The chest cavity (thorax) is a space that houses and protects the heart and lungs. Your ribs and attached muscles make up the top and sides. A large muscle called the diaphragm is directly below the two lungs. In the centre is the mediastinum, which holds your heart, thymus gland, and other organs. It also separates the two lungs so that if one is punctured or damaged, the other may still work on its own.
Slipping and sliding
The pleura is a thin, slippery membrane that encases the outside of each separate lobe of the lungs. It lines the inside layer of the chest cavity. A thin layer of fluid separates the pleural membranes from each other. This makes it easier for your lungs to continue to slide smoothly and evenly when they expand, contract, and shift over different areas of your chest cavity as you move around.
How do you breathe in and out?
The powerful dome-shaped diaphragm at the bottom of the chest cavity creates suction as it pushes down toward the gut. At the same time, muscles in the chest pull the ribs out and up to make more room for the lungs to expand. Together, this draws air in through the nose and mouth. To breathe out, the diaphragm pushes back up and the chest wall muscles relax to force CO2-rich air out of the lungs.
Your breathing (respiration) rate is the number of breaths your lungs take per minute. You are in the normal range between 12 and 20 breaths per minute. More or less than that could be a sign of a health problem that may or may not directly relate to your lungs. This includes heart failure, anxiety, asthma, pneumonia, drug abuse, lung disease, and other illnesses. Your doctor can help you find the source of the problem.
Your lungs as you age
As you get older, changes can happen that make it harder for your lungs to do their work. Some of these changes include: muscles like your diaphragm, your main breathing muscle, start to weaken; Lung tissue starts to lose stretchiness, which can narrow your airways and bones and muscles in your rib cage can shrink, leaving less space for lungs to expand.
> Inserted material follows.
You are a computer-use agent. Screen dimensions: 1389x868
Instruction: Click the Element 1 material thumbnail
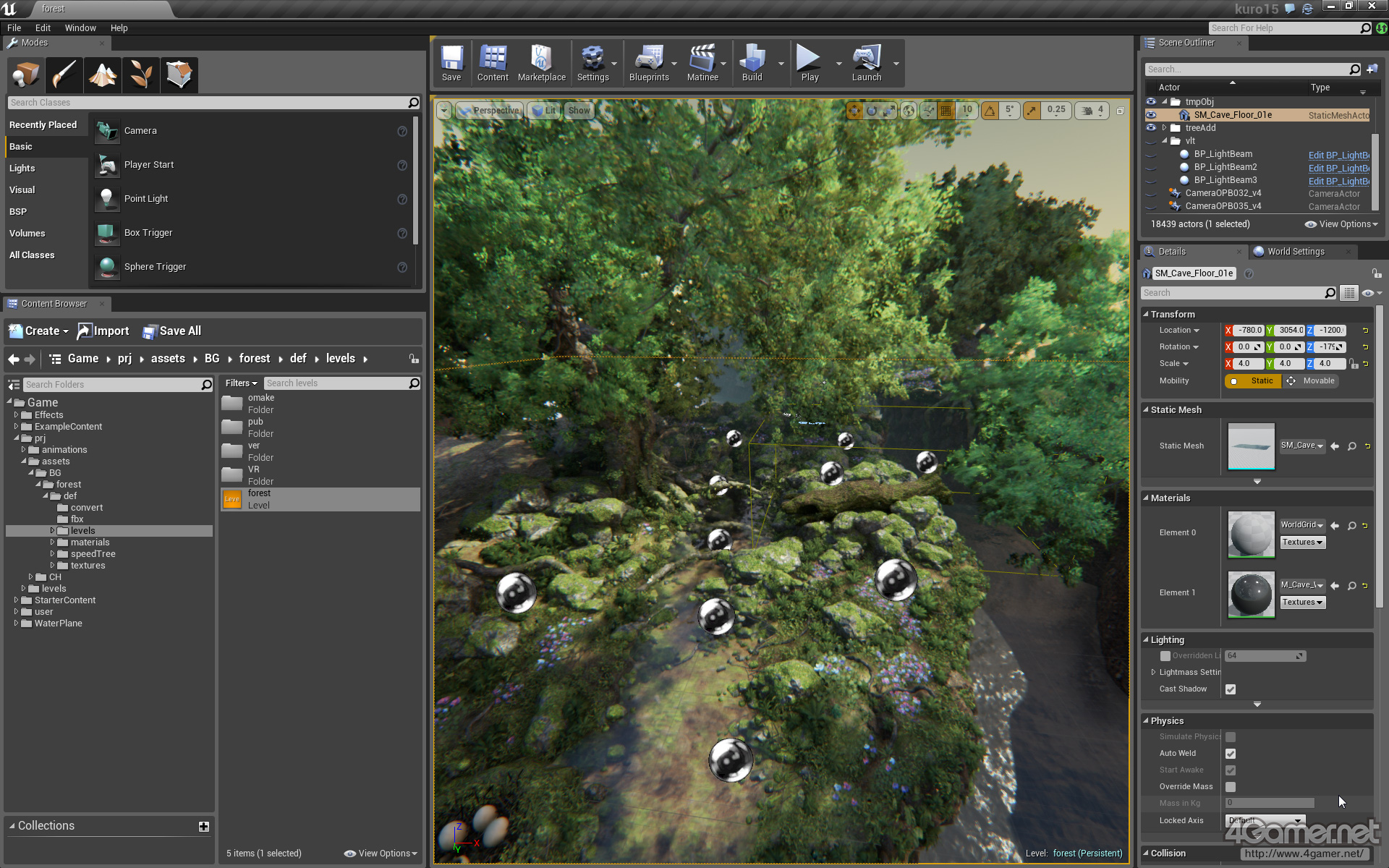pyautogui.click(x=1251, y=594)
Your immune system may not be as strong, making you more prone to infection.
Smoking and your lungs
Tobacco smoke can narrow and inflame your airways and make it harder to breathe. It often irritates your lungs and can cause a nagging cough. Over time, the smoke destroys lung tissue and might cause cancer. It’s the No. 1 cause of lung cancer and COPD, a disease that slowly destroys the alveoli that transfer oxygen to your blood.
Lung disease warning signs
Coughing up blood, you must see a doctor immediately.
Breathlessness, even after exercise, is not normal when experienced for long periods
A cough that has lasted for about month is regarded as chronic
Wheezing: It means that something has narrowed or blocked your airways.
Coughing up phlegm: Consider this a serious sign if it has lasted for a month.
Chest pain: Especially if it worsens when you breathe or cough
Get some exercise
Exercising is not only good for your heart and keeping a healthy body weight, it is also good for your lungs, even if you have a lung condition. If you are not a gym person, take walks, jog or play regular tennis game. Aim to exercise for 30 minutes five times a week. Discuss with your doctor about your exercise plan if you already have breathing problems or other medical conditions.